● **Set task**: Switch "Activity" to "Account" in the records from the line with "The width and height of the screenshot is (917, 789)." through the end of the records, and give those lines again with nothing else changed. Leave the pictures out.

>> start Data extract

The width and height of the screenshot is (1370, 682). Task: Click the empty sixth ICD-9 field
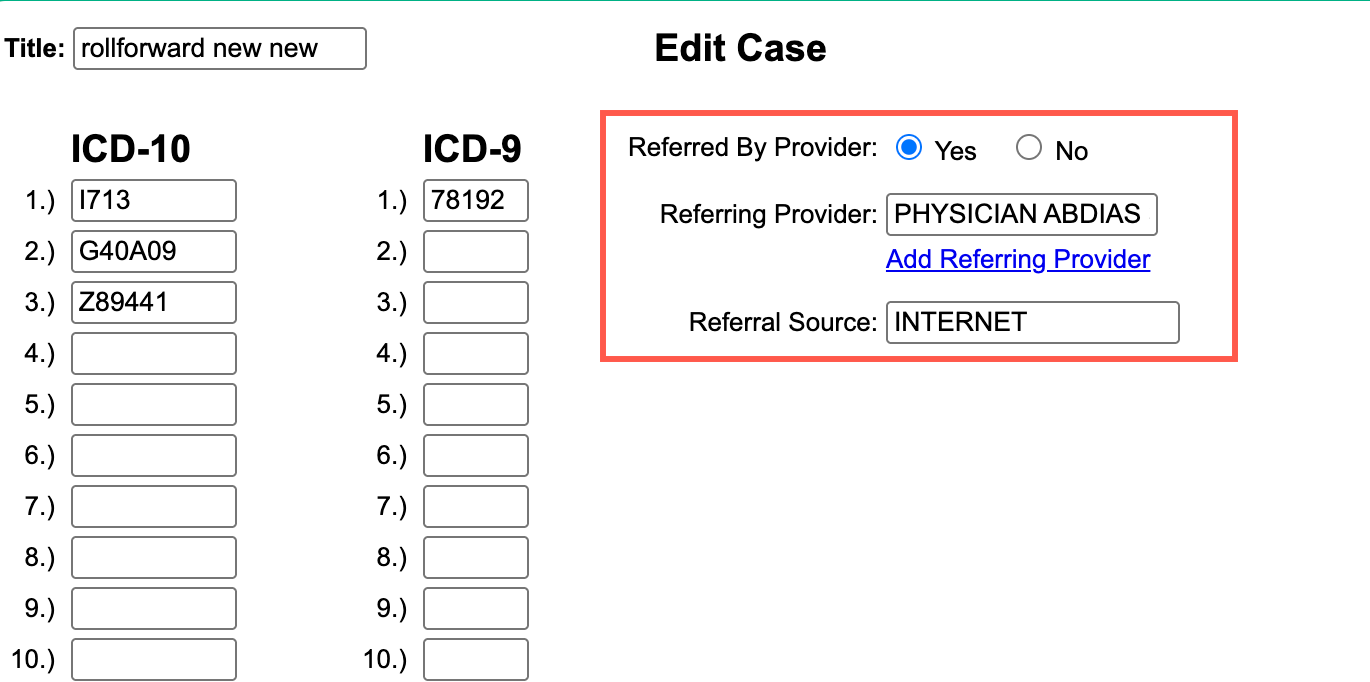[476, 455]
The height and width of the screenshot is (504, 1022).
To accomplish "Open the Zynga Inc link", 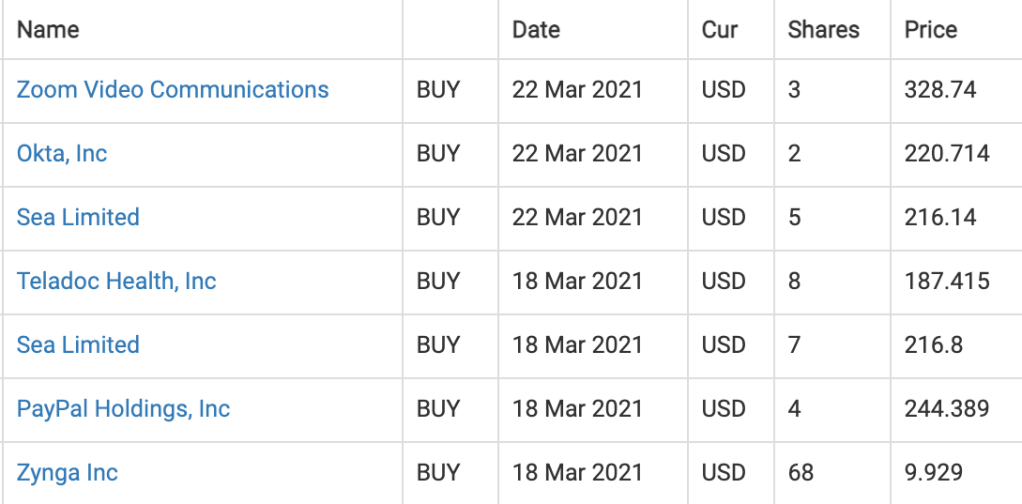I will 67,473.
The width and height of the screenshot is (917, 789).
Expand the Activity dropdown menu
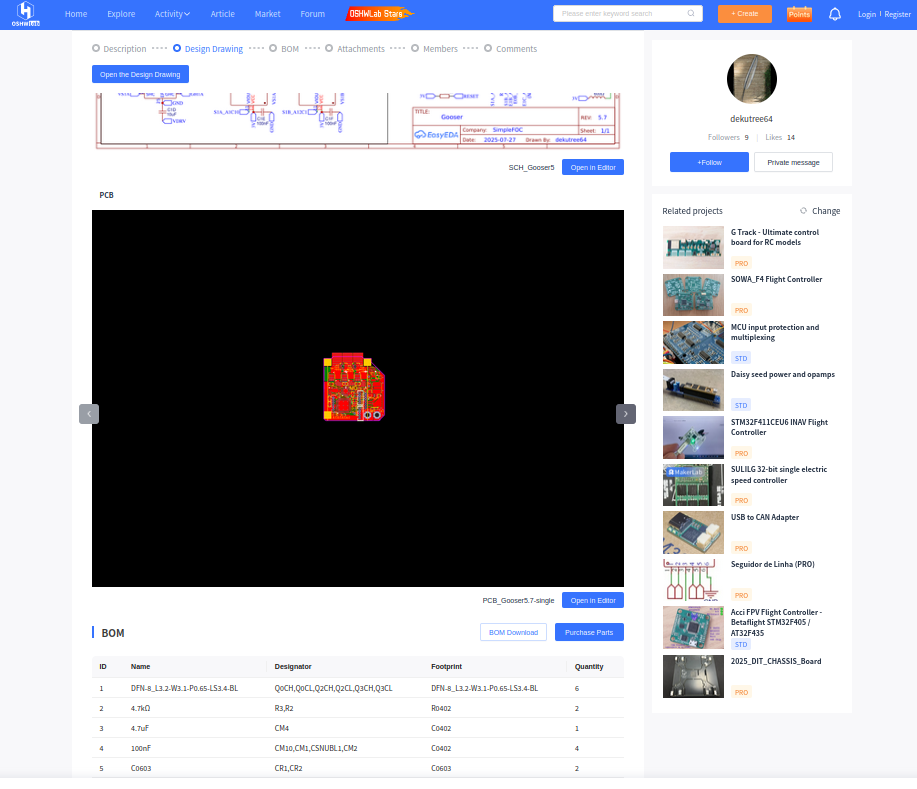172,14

>> end Data extract

● **The completed task**:
The width and height of the screenshot is (917, 789).
Expand the Account dropdown menu
172,14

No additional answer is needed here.